Text shown:
BEGIN

8.2 Security Audit¶
Before handing over the environment, verify that every security control is deployed, configured correctly, and functioning. This audit should be performed after all Phase 5 (Install Platform Services) security tools are installed and before external access is enabled.
Pre-Handover Security Checklist¶
| # | Check | Tool | Pass Criteria | Common Failure Modes |
|---|---|---|---|---|
| 1 | Kyverno admission controller is running | Kyverno | 3 replicas healthy, webhook registered | Pods pending due to resource limits; webhook not recreated after restart |
| 2 | Policy-violating resources are blocked | Kyverno | Test pod with privileged=true is rejected | Policy in Audit mode instead of Enforce; namespace excluded from webhook |
| 3 | Unsigned images are rejected | cosign + Kyverno | Test pod with unsigned image is denied by admission webhook | Public key mismatch; webhookTimeoutSeconds too low for signature verification |
| 4 | Trivy Operator is scanning | Trivy | VulnerabilityReports exist for all namespaces | Scan jobs stuck Pending (insufficient resources); DB download failure |
| 5 | No CRITICAL CVEs in production images | Trivy | criticalCount = 0 across all VulnerabilityReports |
New CVE disclosed after last scan; image not yet rescanned |
| 6 | Falco is detecting runtime events | Falco | Test shell exec triggers alert | eBPF probe load failure on Talos; modern_ebpf driver not set |
| 7 | Tracee eBPF programs are loaded | Tracee | DaemonSet running, events captured | hostPID not enabled; kernel BTF not available |
| 8 | Keycloak OIDC is functional | Keycloak | Weave GitOps SSO login succeeds | Realm not configured; TLS certificate mismatch |
| 9 | Kubernetes OIDC auth works | Keycloak | kubectl with OIDC token succeeds |
API server OIDC flags not set; issuer URL mismatch |
| 10 | HSM is connected (if applicable) | HSM | cert-manager issues a test certificate via HSM | PKCS#11 library path incorrect; HSM partition locked |
| 11 | Encryption at rest is enabled | Talos/KMS | Disk encryption verified per model | Encryption key not provisioned; wrong partition encrypted |
| 12 | Network policies are enforced | Cilium | Default-deny policies exist, test cross-namespace traffic is blocked | Kyverno generate policy not active; Cilium policy enforcement disabled |
| 13 | RBAC is properly scoped | Kubernetes | No cluster-admin bindings for application service accounts |
Helm chart installs ClusterRoleBinding with excessive permissions |
| 14 | CIS Kubernetes Benchmark scan passes | Trivy | No CRITICAL findings in clustercompliancereports |
Compliance scanning not enabled; scan not yet run |
| 15 | All required Kyverno policies in Enforce mode | Kyverno | Image allow-list, pod security, resource limits policies are Enforce |
Policies still in Audit from initial rollout; PolicyExceptions masking issues |
Verification Procedures¶
1. Kyverno¶
Confirm the admission controller is running:
kubectl -n kyverno get pods
# Expect: 3 admission-controller pods Running, 2 background-controller pods Running
kubectl get validatingwebhookconfigurations | grep kyverno
# Expect: kyverno-resource-validating-webhook-cfg
Test policy enforcement:
# Create a policy-violating pod (should be rejected)

END

Source material:
BEGIN

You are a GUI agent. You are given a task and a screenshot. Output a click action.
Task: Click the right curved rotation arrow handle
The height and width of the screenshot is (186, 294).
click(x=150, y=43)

END

Directive A:
Say whether each statement below agrees with the security audit section. Answer yes or no for each, and quote the words of the section that decide it.
(i) The audit is to be carried out before external access is enabled.
(ii) For the Falco check, a test shell exec must trigger an alert to pass.
(iii) The Kyverno verification expects three background-controller pods to be running.
Directive B: Reproduce word for word everything in the security audit section from "8.2 Security Audit¶" down to "access is enabled.".

Reply A:
(i) Yes: "before external access is enabled"
(ii) Yes: "Test shell exec triggers alert"
(iii) No: "2 background-controller pods Running"

Reply B:
8.2 Security Audit¶
Before handing over the environment, verify that every security control is deployed, configured correctly, and functioning. This audit should be performed after all Phase 5 (Install Platform Services) security tools are installed and before external access is enabled.